I can ask someone in our side to write the design doc for the job first, then we can finalize the design on the design doc and go to the detail implementation.

eric-jj on 18 Jun 2018

Sounds good @eric-jj. I'help with the PRD document. It would be great to do it over the next couple of days. Thanks.

istoica on 18 Jun 2018

A different API I'd propose here is to use context managers for this:

Usage with the with statement:

@ray.remote
def f(something):
    # Do something

with ray.job(name="jobname"):
    x = f.remote(1)
    # Do other things

# The object "x" can now be cleaned up

with ray.job(name="jobname2"):
   y = f.remote(1)
   # Do more

Context managers can also be used without the with statement if needed, see the python documentation: https://docs.python.org/2/reference/datamodel.html#context-managers

The semantics here would be that there is one default job per driver and you can create custom ones that inherit all objects and function definitions from that default job. It is not allowed to pass objects between these inner jobs, so after the context manager is closed on the driver and all tasks from that job have finished, things can be cleaned up.

pcmoritz on 18 Jun 2018

👍2

@pcmoritz yes, with operation seems more reasonable for the scenario. @guoyuhong please add it to the design doc.

eric-jj on 19 Jun 2018

@eric-jj , @guoyuhong , @pcmoritz , @robertnishihara, @ericl here is a draft of the product requirements document for jobs: https://docs.google.com/document/d/1XarOe4QKKcFbHRzy-OH5gGQz25dNBl3tCWDK-9oOyEY/edit#

We should make sure that the design of the "garbage collection" is consistent with jobs. They clearly have overlapping requirements, and don't want to have multiple APIs or implementations.

Regarding the with API we need to make sure that it provides the developer with the ability to (1) get an unique ID of the job's execution, (2) specify whether to perform garbage collection, or not, on job's completion, and (3) get status of the job's execution (while this is not a part of the "must" requirements for now, the question is not whether to do it but when).

istoica on 19 Jun 2018

Regarding the with API we need to make sure that it provides the developer with the ability to (1) get an unique ID of the job's execution, (2) specify whether to perform garbage collection, or not, on job's completion, and (3) get status of the job's execution (while this is not a part of the "must" requirements for now, the question is not whether to do it but when).
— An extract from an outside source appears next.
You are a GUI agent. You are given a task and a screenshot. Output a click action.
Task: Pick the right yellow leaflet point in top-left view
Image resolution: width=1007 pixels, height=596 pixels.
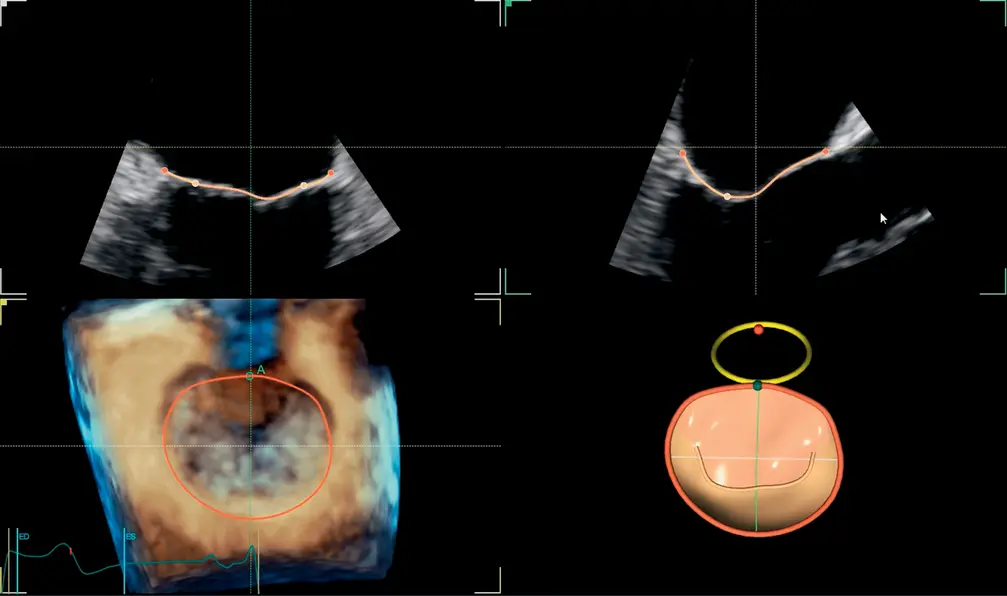[304, 185]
@istoica These requirements can be easily implemented on top of context manager. The code will be something like this:

with ray.job(name="name", cleanup_on_completion=True, resources={...}) as job: # we may also want to limit resources assigned to this job
    # do something here
    print(job.id(), job.status())

raulchen on 19 Jun 2018

Another thing to note is that, this API requires a global variable to represent the current job id. And having mutable global variables is error prone when the worker program becomes concurrent.
If using multi-threading, the fix can be as easy as storing the global state in thread locals.
But if using py3 asyncio, maintaining the state correctly will be very hard when multiple jobs running in multiple coroutines in the one thread.
Thus, I'd recommend avoiding global states if possible.

raulchen on 19 Jun 2018

@raulchen I'm afraid I do not follow your comment.
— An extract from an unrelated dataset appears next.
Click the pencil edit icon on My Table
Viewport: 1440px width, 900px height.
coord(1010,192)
The ID I was referring to is associated with each job execution and is immutable.

A job is a bunch of code (e.g., a jar) that you can execute multiple times with different inputs and different arguments. The job has a name. Each job execution has a unique ID.

Job vs job execution is similar to remote function vs task, and to remote class vs actor.

istoica on 19 Jun 2018

@istoica
In my above code example, by with ... as job, I actually meant a running job instance (or a job execution).
Actually, the term job sounds more like the dynamic running instance to me. Maybe we can use JobSpec to represent job's specification (code, priority, resources, etc) and Job to represent the running instance?

raulchen on 20 Jun 2018

@eric-jj, I see. These naming could make sense. Maybe leave some comments in the PRD: https://docs.google.com/document/d/1XarOe4QKKcFbHRzy-OH5gGQz25dNBl3tCWDK-9oOyEY/edit# ?

istoica on 20 Jun 2018

@istoica We have added the required features to the doc. There is 1 Must have feature - "Ability to specify job timeout.", and two Nice to Have feature -"Ability to apply custom scheduling policy by cluster manager." and "Ability to query the state of a job and provide a http server on the query API." from our side.

eric-jj on 20 Jun 2018

@eric-jj, thanks. Can you please add some clarifications about the state you would like to query? Is this state defined by the job (e.g., how much data was processed, accuracy for a training job) or some generic state (e.g., how many tasks have executed)? Or both?

istoica on 20 Jun 2018

@istoica We need some general information not the job internal status, such as is it job in the queue or has been scheduled, processed time, estimation remain time.

eric-jj on 21 Jun 2018

@eric-jj sounds good. One thing though: how can you estimate the job remaining time? I think we should have to types of status: (1) generic (i.e., waiting, running, completed), and (2) specific status which can be provided by the developer (e.g., estimated remaining time, progress, accuracy, etc).

istoica on 21 Jun 2018

@istoica I didn't think thoroughly about what data should be in the query api. But I think monitoring is certainly a must for a mutual system. We can keep data structure simple and expandable in the initial implementation.

raulchen on 21 Jun 2018

all, today we had a review of the PRD at Berkeley. The latest document reflects the feedback. Also please note a few more comments from the group. I think we are converging. Please take a look and try to address the comments that refer to your part of the proposal. Also, for the Ant Financial people please make sure that the current proposal satisfies all your needs. Thanks.

istoica on 21 Jun 2018

👍1

@raulchen we agree about the status. The question is how to let the user add more job-specific status information. A solution that is quite ugly is to have a generic status() API, and another API, internal_status() where the developer can provide job specific API.

istoica on 21 Jun 2018

@istoica
I think this API should only focus on generic status (in system level, e.g., job state, number of tasks/objects, etc). This is used for monitoring job's healthiness and managing jobs.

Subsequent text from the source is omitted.